Beginning with the first line, transcribe the entries below exactly through the line containing "Task: Open the Krajevne skupnosti page", inclusive.

----

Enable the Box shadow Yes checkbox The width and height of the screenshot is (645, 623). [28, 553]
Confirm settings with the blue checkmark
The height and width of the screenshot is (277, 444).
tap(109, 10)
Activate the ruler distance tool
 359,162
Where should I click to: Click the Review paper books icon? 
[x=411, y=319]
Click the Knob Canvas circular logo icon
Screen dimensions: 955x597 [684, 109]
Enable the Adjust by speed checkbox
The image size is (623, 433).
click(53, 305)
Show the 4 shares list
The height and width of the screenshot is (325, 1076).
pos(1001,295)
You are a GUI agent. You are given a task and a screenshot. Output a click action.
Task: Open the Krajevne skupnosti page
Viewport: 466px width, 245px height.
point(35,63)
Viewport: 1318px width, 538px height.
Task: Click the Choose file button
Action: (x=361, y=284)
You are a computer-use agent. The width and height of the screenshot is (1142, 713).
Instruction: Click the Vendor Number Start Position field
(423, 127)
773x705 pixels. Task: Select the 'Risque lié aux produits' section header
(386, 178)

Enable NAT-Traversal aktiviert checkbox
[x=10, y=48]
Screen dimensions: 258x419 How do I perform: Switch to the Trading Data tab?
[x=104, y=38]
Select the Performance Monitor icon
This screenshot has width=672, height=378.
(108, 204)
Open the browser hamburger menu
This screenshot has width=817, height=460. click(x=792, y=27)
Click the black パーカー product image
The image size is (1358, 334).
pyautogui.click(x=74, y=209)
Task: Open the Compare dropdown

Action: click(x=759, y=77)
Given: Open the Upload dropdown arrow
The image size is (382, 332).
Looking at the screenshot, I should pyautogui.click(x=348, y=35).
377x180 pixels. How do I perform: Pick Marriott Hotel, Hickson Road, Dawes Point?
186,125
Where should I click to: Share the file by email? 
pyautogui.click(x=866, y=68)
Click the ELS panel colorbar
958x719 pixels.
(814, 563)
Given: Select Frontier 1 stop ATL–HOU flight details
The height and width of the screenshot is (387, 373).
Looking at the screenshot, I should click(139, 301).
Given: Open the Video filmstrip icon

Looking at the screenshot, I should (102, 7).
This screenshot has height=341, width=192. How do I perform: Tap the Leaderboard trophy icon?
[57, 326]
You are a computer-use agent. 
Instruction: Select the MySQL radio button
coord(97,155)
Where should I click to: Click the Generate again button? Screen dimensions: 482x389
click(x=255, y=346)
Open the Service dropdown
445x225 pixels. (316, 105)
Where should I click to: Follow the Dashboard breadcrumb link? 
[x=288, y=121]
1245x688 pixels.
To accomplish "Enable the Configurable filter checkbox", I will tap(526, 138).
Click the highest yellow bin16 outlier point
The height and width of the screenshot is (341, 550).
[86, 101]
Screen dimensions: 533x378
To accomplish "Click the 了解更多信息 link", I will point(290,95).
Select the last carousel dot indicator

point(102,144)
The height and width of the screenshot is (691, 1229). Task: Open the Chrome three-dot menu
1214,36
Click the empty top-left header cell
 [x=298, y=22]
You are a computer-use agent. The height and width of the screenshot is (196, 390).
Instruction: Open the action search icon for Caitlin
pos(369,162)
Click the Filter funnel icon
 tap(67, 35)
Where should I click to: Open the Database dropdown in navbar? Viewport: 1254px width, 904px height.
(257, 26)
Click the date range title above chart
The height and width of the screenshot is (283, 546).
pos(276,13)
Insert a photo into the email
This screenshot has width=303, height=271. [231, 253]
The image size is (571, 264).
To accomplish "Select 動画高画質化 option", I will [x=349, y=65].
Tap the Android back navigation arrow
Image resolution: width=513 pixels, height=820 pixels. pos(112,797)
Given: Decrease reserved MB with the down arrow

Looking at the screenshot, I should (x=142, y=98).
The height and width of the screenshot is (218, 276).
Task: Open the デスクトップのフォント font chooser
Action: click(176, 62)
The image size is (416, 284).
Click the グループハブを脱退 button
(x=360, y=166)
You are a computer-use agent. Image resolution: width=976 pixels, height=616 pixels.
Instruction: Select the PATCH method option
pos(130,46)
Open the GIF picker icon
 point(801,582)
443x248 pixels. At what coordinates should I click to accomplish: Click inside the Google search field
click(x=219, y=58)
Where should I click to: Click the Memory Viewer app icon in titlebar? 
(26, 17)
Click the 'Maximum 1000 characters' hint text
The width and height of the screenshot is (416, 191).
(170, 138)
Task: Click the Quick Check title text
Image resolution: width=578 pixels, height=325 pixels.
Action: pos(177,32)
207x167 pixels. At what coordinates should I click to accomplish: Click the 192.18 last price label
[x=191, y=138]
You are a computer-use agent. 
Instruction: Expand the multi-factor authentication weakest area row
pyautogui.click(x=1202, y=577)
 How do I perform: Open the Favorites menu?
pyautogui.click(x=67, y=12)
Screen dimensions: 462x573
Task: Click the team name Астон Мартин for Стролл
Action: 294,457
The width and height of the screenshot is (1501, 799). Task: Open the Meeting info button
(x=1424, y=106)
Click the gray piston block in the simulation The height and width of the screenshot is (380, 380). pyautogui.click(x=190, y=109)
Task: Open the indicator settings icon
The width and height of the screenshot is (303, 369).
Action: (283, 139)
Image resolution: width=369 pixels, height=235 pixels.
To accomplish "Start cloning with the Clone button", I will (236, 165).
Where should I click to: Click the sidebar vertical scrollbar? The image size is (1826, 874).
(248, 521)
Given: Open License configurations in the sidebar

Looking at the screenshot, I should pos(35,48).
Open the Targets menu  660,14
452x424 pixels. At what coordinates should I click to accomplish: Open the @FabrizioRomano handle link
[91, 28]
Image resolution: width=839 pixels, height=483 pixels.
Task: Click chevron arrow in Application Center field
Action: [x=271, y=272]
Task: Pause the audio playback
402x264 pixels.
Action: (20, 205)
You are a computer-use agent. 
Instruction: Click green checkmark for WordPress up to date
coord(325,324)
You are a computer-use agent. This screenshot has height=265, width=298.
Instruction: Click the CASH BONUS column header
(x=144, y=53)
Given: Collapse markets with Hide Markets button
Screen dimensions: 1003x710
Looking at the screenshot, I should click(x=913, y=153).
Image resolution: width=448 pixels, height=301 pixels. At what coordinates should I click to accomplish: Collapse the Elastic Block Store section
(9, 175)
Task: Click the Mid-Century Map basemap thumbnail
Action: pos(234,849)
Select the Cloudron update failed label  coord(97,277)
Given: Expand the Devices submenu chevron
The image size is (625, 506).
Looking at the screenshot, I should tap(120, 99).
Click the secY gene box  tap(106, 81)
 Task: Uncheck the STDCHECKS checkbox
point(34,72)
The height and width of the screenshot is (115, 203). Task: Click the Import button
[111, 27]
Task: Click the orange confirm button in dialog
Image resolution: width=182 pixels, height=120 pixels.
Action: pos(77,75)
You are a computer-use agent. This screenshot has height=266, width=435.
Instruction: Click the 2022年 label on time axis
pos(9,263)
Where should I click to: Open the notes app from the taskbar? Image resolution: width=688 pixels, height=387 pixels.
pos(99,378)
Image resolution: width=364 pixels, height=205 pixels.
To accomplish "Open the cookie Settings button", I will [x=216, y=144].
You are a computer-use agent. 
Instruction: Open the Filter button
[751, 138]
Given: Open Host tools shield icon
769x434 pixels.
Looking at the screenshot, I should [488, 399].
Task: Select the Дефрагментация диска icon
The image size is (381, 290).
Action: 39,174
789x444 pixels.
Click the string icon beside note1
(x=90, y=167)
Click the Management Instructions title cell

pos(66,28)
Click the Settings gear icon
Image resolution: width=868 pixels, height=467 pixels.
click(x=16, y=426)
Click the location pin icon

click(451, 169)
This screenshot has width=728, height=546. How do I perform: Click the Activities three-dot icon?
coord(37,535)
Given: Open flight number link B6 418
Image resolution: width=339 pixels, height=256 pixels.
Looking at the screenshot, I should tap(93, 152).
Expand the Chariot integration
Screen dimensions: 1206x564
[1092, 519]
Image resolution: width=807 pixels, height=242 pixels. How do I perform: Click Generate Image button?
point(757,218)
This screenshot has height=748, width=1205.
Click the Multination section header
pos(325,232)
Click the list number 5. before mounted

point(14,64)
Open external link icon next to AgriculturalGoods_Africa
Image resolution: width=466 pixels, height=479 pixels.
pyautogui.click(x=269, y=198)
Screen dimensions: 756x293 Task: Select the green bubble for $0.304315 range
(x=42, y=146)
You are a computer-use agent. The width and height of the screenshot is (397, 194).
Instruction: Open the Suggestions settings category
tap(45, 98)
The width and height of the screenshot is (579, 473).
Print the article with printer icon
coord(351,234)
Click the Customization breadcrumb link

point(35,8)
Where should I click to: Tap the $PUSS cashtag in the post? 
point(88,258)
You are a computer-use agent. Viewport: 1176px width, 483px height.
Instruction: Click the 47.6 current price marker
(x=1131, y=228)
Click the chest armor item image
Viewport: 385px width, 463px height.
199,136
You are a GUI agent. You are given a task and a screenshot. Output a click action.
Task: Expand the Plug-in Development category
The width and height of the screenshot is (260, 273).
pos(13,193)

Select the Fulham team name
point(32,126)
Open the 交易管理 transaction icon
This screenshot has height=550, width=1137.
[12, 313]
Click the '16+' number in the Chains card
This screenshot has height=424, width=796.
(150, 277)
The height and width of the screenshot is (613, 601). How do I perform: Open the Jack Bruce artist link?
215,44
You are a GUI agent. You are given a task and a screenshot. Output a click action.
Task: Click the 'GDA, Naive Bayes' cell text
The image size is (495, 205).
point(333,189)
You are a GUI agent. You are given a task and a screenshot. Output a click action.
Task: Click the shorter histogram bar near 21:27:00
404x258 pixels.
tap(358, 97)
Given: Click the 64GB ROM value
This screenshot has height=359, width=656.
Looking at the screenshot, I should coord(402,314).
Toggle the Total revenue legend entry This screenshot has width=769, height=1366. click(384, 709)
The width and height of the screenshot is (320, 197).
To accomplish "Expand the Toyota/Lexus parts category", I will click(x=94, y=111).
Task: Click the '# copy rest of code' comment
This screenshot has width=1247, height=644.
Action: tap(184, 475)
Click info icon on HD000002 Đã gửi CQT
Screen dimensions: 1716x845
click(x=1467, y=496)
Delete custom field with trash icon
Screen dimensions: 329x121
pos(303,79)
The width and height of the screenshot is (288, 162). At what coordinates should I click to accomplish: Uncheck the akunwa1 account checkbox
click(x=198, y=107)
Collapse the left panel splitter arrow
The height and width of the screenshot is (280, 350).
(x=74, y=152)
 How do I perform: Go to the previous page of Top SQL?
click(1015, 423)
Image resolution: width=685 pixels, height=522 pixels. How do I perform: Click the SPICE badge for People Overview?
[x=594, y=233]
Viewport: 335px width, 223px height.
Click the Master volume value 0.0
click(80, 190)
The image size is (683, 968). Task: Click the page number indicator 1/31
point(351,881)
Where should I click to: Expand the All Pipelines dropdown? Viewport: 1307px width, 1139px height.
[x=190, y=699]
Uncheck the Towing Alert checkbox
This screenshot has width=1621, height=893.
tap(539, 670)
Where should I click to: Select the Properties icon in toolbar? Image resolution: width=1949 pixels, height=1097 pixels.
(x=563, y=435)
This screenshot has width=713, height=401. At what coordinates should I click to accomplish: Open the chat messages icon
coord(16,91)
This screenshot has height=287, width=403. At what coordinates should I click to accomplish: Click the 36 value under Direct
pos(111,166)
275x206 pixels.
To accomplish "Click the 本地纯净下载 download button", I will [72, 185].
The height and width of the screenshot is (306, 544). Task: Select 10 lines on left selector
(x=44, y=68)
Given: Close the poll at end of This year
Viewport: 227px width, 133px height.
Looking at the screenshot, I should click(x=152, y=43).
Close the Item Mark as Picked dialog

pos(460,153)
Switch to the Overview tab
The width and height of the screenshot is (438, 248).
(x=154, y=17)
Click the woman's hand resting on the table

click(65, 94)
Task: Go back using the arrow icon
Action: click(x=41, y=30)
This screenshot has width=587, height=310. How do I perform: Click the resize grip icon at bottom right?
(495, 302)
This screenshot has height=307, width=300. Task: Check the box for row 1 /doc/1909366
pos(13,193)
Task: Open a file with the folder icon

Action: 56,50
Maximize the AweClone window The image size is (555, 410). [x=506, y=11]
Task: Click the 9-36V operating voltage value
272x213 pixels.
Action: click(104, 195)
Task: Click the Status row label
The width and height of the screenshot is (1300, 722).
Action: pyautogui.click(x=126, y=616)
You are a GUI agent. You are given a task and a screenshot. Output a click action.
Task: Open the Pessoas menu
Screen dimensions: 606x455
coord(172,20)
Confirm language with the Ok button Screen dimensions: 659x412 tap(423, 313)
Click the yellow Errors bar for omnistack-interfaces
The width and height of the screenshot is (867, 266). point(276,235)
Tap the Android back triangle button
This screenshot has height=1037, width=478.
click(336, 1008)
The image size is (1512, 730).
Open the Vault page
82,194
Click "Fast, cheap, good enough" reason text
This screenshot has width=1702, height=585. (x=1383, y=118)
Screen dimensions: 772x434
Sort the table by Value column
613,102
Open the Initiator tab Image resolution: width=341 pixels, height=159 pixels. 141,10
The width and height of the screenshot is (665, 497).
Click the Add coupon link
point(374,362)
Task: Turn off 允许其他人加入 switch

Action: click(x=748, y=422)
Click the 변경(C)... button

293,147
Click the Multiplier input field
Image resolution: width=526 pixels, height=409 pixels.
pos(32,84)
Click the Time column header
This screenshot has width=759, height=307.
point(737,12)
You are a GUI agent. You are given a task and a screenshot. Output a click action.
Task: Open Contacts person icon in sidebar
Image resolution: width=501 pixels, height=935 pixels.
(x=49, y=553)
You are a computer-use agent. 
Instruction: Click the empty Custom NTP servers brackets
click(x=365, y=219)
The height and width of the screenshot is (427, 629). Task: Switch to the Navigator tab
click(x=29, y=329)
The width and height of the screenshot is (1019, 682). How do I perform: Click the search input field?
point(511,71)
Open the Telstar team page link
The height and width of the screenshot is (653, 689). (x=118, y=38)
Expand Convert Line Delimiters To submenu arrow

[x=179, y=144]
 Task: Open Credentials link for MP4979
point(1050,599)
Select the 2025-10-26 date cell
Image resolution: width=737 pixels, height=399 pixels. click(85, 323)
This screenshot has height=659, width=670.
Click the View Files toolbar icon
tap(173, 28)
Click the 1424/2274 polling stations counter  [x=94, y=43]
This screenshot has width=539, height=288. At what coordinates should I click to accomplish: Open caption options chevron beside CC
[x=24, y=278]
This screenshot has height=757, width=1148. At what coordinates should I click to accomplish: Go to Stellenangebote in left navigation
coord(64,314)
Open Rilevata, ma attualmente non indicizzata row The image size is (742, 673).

----

WRITTEN ANSWER →
Enable the Box shadow Yes checkbox The width and height of the screenshot is (645, 623). [28, 553]
Confirm settings with the blue checkmark
The height and width of the screenshot is (277, 444).
tap(109, 10)
Activate the ruler distance tool
 359,162
Where should I click to: Click the Review paper books icon? 
[x=411, y=319]
Click the Knob Canvas circular logo icon
Screen dimensions: 955x597 [684, 109]
Enable the Adjust by speed checkbox
The image size is (623, 433).
click(53, 305)
Show the 4 shares list
The height and width of the screenshot is (325, 1076).
pos(1001,295)
You are a GUI agent. You are given a task and a screenshot. Output a click action.
Task: Open the Krajevne skupnosti page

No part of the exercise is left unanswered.